===== TESTO FORNITO =====
Ancora, voluntary disclosure, cioè il condono per il lavoro nero e soprattutto il patteggiamento a condizioni di favore per il rientro dei capitali dall’estero; inoltre, semplificazione del Codice degli appalti ed eliminazione delle gare per l’affidamento delle grandi opere.

Si capisce perciò che il piano piaccia molto a Confindustria, che già nei giorni scorsi aveva alzato la voce in modo minaccioso contro il Governo. Questi, peraltro, non aveva incontrato ostacoli rilevanti nel cedere al ricatto di FCA, come abbiamo detto in un altro articolo; né ad approntare un esborso miliardario per salvare ancora Alitalia, con tutte le pregresse corruttele.

Gli attori della ripresa e noi cittadini                      

Si capisce bene quali saranno gli attori (come li definisce Conte) veramente importanti presenti all’interno degli Stati Generali: industriali monopolisti, economisti liberisti e politici al servizio della finanza internazionale, crociati fanatici della globalizzazione.

E quale lo spazio riservato ai cittadini, cioè quello della sedia o poltrona in casa propria da cui seguire comodamente (!) le esternazioni in TV di lor signori, che si impegnano così tanto per il nostro benessere. Magari si chiederà/manipolerà il nostro parere con i soliti sondaggi dei talk show o, al massimo, ci si consentirà di esprimerlo tramite un click su una piattaforma online che, del criterio della volontà generale e del contratto sociale di Rousseau conserva soltanto il nome.
===== DATI FORNITI =====
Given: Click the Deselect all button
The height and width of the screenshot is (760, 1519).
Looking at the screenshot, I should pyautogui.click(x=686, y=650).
=====
◆ COMPITO 1 ◆
Secondo il testo sugli Stati Generali, perché il piano piace molto a Confindustria? Rispondi in una o due frasi.
◆ COMPITO 2 ◆
Prosegui per favore il testo sugli Stati Generali, riprendendo dopo la sua ultima frase.

◆ RISULTATO 1 ◆
Il piano piace a Confindustria per le misure elencate subito prima: la voluntary disclosure, cioè il condono per il lavoro nero e soprattutto il patteggiamento a condizioni di favore per il rientro dei capitali dall'estero. Vi si aggiungono la semplificazione del Codice degli appalti e l'eliminazione delle gare per l'affidamento delle grandi opere.

◆ RISULTATO 2 ◆
Noi cittadini e il politically correct

Giusto per essere pignoli sulla nomenclatura, come fanno paladini e servi del politically correct, i quali pretendono di inventare la realtà alterando il significato originario dei termini, vorrei sottolineare che cittadino è colui che può sempre esprimere la propria opinione, confrontarsi con gli altri e decidere insieme tramite organizzazioni rappresentative ; cosa che a noi è nei fatti impedita da molto tempo. Ciò implica diversi problemi relativi al diritto ed alla legalità che la prassi in corso sta stravolgendo, trasformando la democrazia in una funzione controllata.

Lasciando da parte questo problema, che necessita di un discorso a parte, torniamo a quello della ricostruzione economica e sociale.

Ricostruzione e sfruttamento locale e globale

Fino a ieri si è proclamato, da diversi commentatori e politici, che potremmo usare positivamente la lotta contro la pandemia per migliorare l’economia nell’interesse di tutti, salvaguardare l’ambiente e risolvere i mali storici come la povertà e la fame della maggior parte del pianeta.

Ma come ? Utilizzando sempre le solite ricette liberiste che hanno aggravato quei mali?

Soltanto per essere preparati ad affrontare nuove crisi dovremmo investire moltissimo  per restaurare una sanità distrutta dal profitto privato e dal malcostume pubblico, soprattutto quello locale. Per la scuola dovremmo investire altrettanto, o di più, se è vero che abbiamo bisogno di cittadini ben preparati che lavorino per la comunità, ricevendone un adeguato riconoscimento.

Fase 3, gli investimenti necessari

Ancora, investimenti occorrerebbero per forze armate e protezione civile, fondamentali per il mantenimento di un ordine democratico, per la difesa del territorio e gli interventi speciali in caso di calamità. E si potrebbe continuare…

Ma tutto ciò stride fortemente con l’esigenza conclamata di riforme intese a ridurre il debito pubblico e favorire l’aumento del profitto come richiesto dai padroni della tecnologia, sia all’interno che all’esterno del nostro Paese. Inoltre è in contrasto con le garanzie che ci richiede l’UE perché si possa ottenere qualche forma di aiuto “peloso”: MES, Recovery Fund o altro.

Globalizzazione spinta

In definitiva si può prevedere che la ricostruzione sarà effettuata nel senso di una globalizzazione ancora più spinta, poiché il potere economico tenderà a concentrare la ricchezza mondiale in poche mani, in pochi stati e grandi trust di oligopoli.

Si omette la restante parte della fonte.